Also I see comments suggesting that somehow the husbandry effort is an either or situation there is no reason a person can't find unrelated lines while also providing a proper setup.


----------



## bulbophyllum (Feb 6, 2012)

tachikoma said:


> The op never mentioned any monetary concern with sourcing the different lines and yet somehow that came up as a concern from people defending the practice of inbreeding.


No. I mentioned money, suggesting that the money saved on shipping from multiple sources would be better spent improving the frog's habitat. Like buying a bigger enclosure. And I stand behind that. You can do both. But, if I had to choose I would go with a better environment for the frogs.


----------



## Fahad (Aug 25, 2019)

tachikoma said:


> Ed has mentioned many many times on this board that inbreeding depression is a real consequence of inbreeding of dartfrogs which may not show itself directly since the frogs are setup in pristine environments. Even if invisible there is certainly loss of genetic diversity, which is just passing on the problem to future froggers.


It's a frustrating topic for me because there really isn't one simple answer, partly due to the way genetics in frog populations work (look up outbreeding depression), but also due to the nature of the hobby:

Paucity of information on legacy stock.
Poor record keeping for newer stock. 
Lack of tracking for all stock. This is -- practically speaking -- nearly impossible.
The population of domestically bred, hobby frogs are a genetic dead-end and ecologically speaking, non-existent.
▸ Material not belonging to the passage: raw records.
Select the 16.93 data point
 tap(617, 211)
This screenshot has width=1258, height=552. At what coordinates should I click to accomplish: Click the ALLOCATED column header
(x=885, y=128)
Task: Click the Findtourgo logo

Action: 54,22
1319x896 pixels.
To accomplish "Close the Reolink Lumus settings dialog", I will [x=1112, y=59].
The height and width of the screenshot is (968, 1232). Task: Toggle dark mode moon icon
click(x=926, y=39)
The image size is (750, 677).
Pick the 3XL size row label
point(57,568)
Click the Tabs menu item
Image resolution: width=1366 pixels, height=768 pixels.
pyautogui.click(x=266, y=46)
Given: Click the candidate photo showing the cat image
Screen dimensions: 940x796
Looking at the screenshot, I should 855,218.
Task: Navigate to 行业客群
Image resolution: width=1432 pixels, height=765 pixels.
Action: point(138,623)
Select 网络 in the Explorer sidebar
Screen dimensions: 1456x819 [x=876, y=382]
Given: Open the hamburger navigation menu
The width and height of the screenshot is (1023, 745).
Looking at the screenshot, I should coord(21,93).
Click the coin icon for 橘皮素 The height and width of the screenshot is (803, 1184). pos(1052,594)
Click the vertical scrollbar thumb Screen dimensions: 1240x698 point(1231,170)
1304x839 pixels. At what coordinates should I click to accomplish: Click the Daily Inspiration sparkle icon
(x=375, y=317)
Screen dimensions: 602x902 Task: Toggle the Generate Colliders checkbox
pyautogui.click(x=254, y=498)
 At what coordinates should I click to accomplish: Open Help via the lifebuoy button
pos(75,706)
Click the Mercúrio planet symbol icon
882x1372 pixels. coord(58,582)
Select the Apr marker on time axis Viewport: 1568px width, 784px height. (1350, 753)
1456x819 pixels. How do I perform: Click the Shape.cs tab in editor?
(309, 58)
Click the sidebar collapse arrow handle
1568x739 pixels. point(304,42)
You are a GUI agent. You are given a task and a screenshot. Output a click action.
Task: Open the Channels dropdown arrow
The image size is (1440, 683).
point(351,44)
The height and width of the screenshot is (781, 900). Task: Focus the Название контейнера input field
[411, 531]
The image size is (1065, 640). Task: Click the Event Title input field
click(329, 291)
They have no value to conservation other than creating awareness and reducing pressure on wild populations, and perhaps raising funds if purchased through bio-commerce channels.

But what Ed pointed out numerous times (and I do tend to give his information weight because it generally comes with citations and a great deal of experience behind it) was that inbreeding depression can affect reptiles and amphibians and the studies are there to look up. Physical deformities and window licking frogs aren't the main issue, fertility issues will show first, and loss of diversity of major histocompatability complex genes can leave entire populations extremely vulnerable to novel pathogens.

On the one hand many populations of captive dart frogs are likely to be bred for many, many generations with no issues from a hobbyist perspective, which many people a lot better versed than me will tell you with confidence.

But due to a lack of population management, for some of them at least -- it seems to me self-evident that their time in the hobby is limited, even if it's 20, 30, 40 years from now.

Which begs the question, *does it even matter* when our priority should be preserving habitat and addressing global anthropogenic effects that threaten the existence of these species *in situ*?

It's kind of a downer conclusion but if we don't look at the big picture it's just not gonna matter if these frogs are viable home entertainment in 20 years.

I'm excited for bio-commerce as one small, good thing amongst many such initiatives and I hope it gains traction in the coming decade. WIKIRI and Tesoros frogs may seem like expensive luxuries to many hobbyists but in a concrete sense they're the real bridge between our fascination with these animals and their ultimate fate; even if I don't wind up with many of their frogs I think it's important to support them any way we can.


----------



## Imatreewaterme (May 19, 2021)

Thanks everyone for your responses, I am seeing a lot of very good points here. It appears that the main thing is that it doesn't hurt and is likely beneficial to try to find an unrelated pair, but it will cost more on shipping. I am not too concerned on the additional cost. I have already spent an excessive amount on this tank due to things I thought I needed, but I did not (oops). One thing I am concerned about however is whether or not I will need to quarantine the frogs if they are purchased from different sources. I do not have any other animals, and I do not have a quarantine tank setup at the moment. 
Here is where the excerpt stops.